Abstraction: reasoning about the essential properties of an object, ignoring unimportant details.
Implementation: an object build to satisfy a specification
Information hiding: embedding the details of a program element inside the element in such a way that when it is applied, its inner details do not need to be known.
Inheritance: the mechanism by which we build new classes on old ones.
Interface: the way in which an object interacts with its environment
Specification: a detailed description of the essential properties of an object
Why Create High-Quality Routines?
- Reduce complexity.
- Hides information so you don’t need to think about it after the routine is written (compartmentalize tasks).
- Reduces code size and improves maintainability.
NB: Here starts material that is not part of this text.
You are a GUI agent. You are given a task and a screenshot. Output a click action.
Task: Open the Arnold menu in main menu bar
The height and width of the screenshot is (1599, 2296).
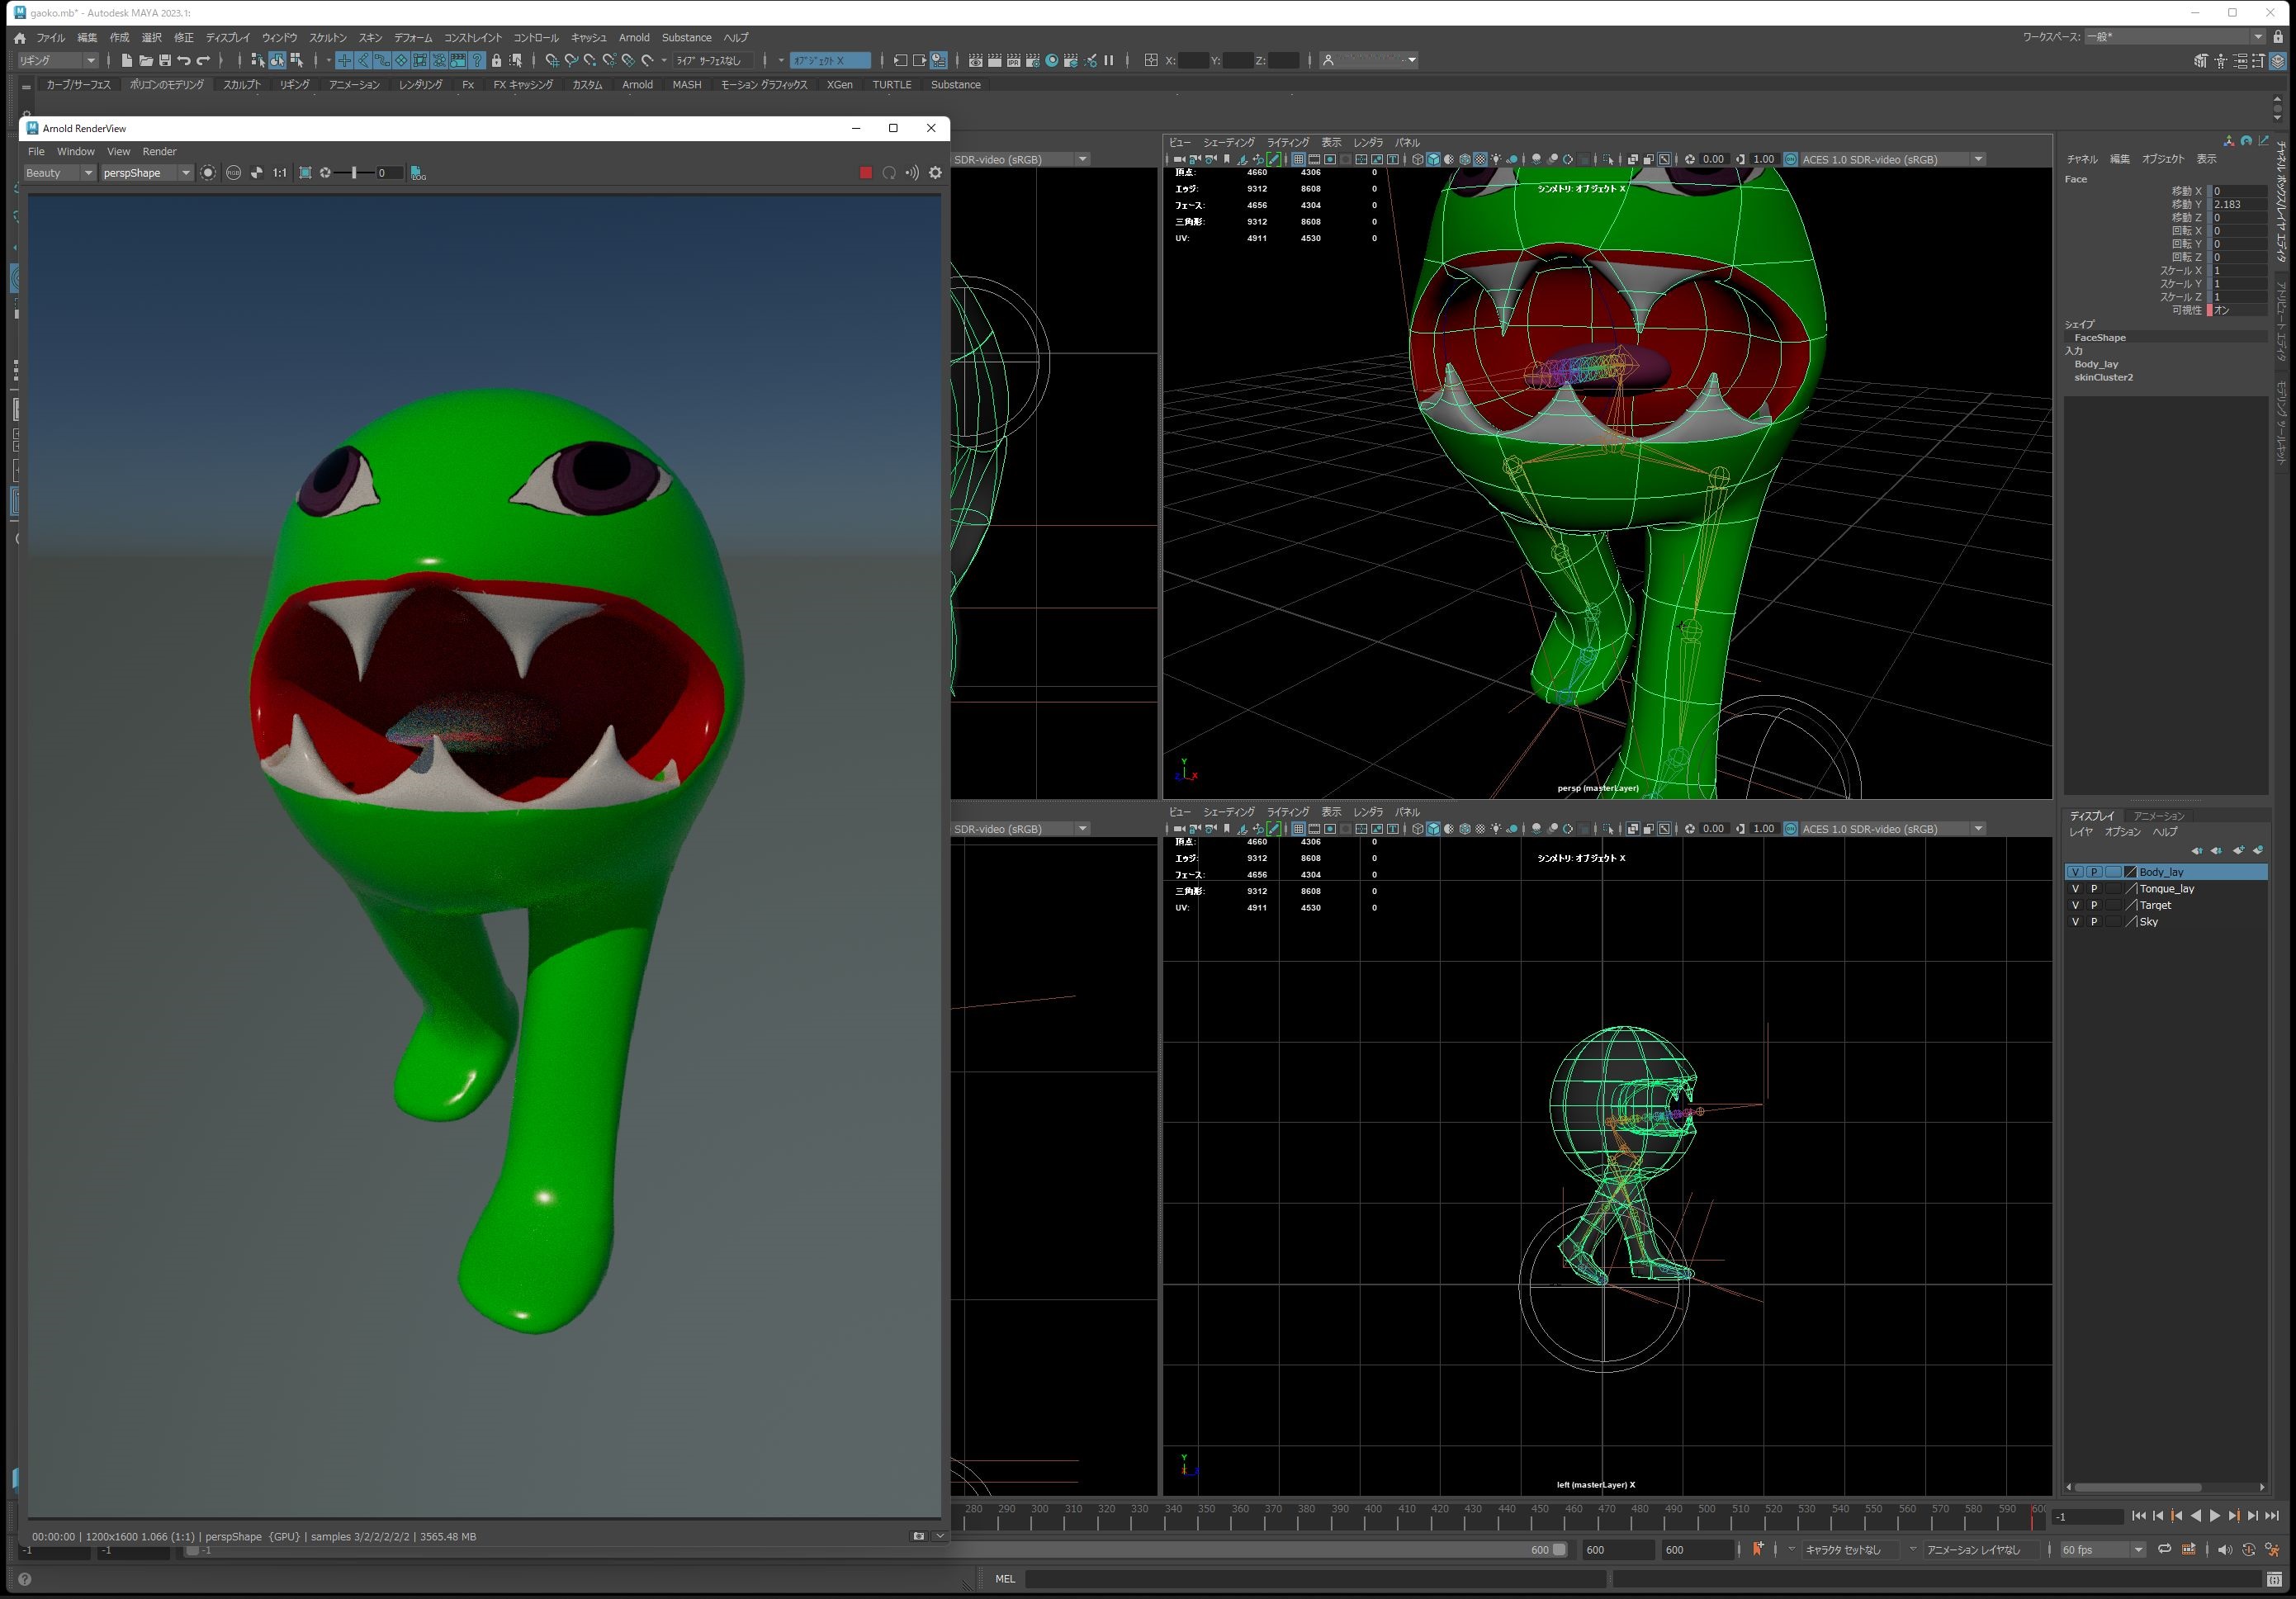[633, 38]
- Create useful abstractions.
- Puts code into a well named routine which makes it easier to understand.
- Avoids duplicate code.
- Hide sequences of operations.
- Hide pointer operations.
- Improve portability.
- Simplify Boolean operations.
- Optimizes code.
- Data types/algorithms organized into modules.
- Module contains data structure + operations.
- Module exports (makes public).
- A type (in an object oriented language this is the class itself).
- Methods that operate on instances of this type.
- User of the module can declare variables of this type, and manipulate them by calling the ADT’s operations.
During Implementation (Code)
- Specification: subroutine header + pre/post conditions.
- Implementation: local variables + body of subroutine.
- Specification: definition of data type + operations defined on that type.
- Implementation (in C): a .h header file containing type and function declarations together with a .c file in which they are implemented.
ADT Module Conventions
- ADT lifecycle: declare -> create -> use -> destroy
- others: read, write, isEqual, isEmpty, etc.
- common to use names such as typeRead, typeWrite, etc. in languages where namespace collisions are an issue.
- Each level strives to specify enough detail to permit problem solving and reasoning at that level, but ignores unimportant considerations.
These issues are deferred to the more refined levels below.
- Abstract level: relation between data and operations needed.
- Data Structures level: specify enough detail to analyze the behaviour or our operations and make appropriate decisions as dictated by our problem (e.g. linked list vs. linear list depending on expected use)
- Implementation level: high-level implementation detail (e.g. linked list using pointers/ references or indirection via indices in an array).
- Application level: low-level implementation detail (e.g. variable names and special requirements/limitations imposed by the application).
- The objective with inheritance is to make code reuse possible on a grand scale.
- ie. if we define a Stack, we only need to code the part that is different from a List.
- Inheritance has an is-a relationship; suppose class D is derived from class C:
- The implication is that derived class D is-a C.
- Whatever an object of class C can do, so should an object of class D.
- Intended for augmentation, should not be restrictive.
- Principle of Substitution: designed to preserve the relation that a derived class is-a class of the same kind as all of its parents.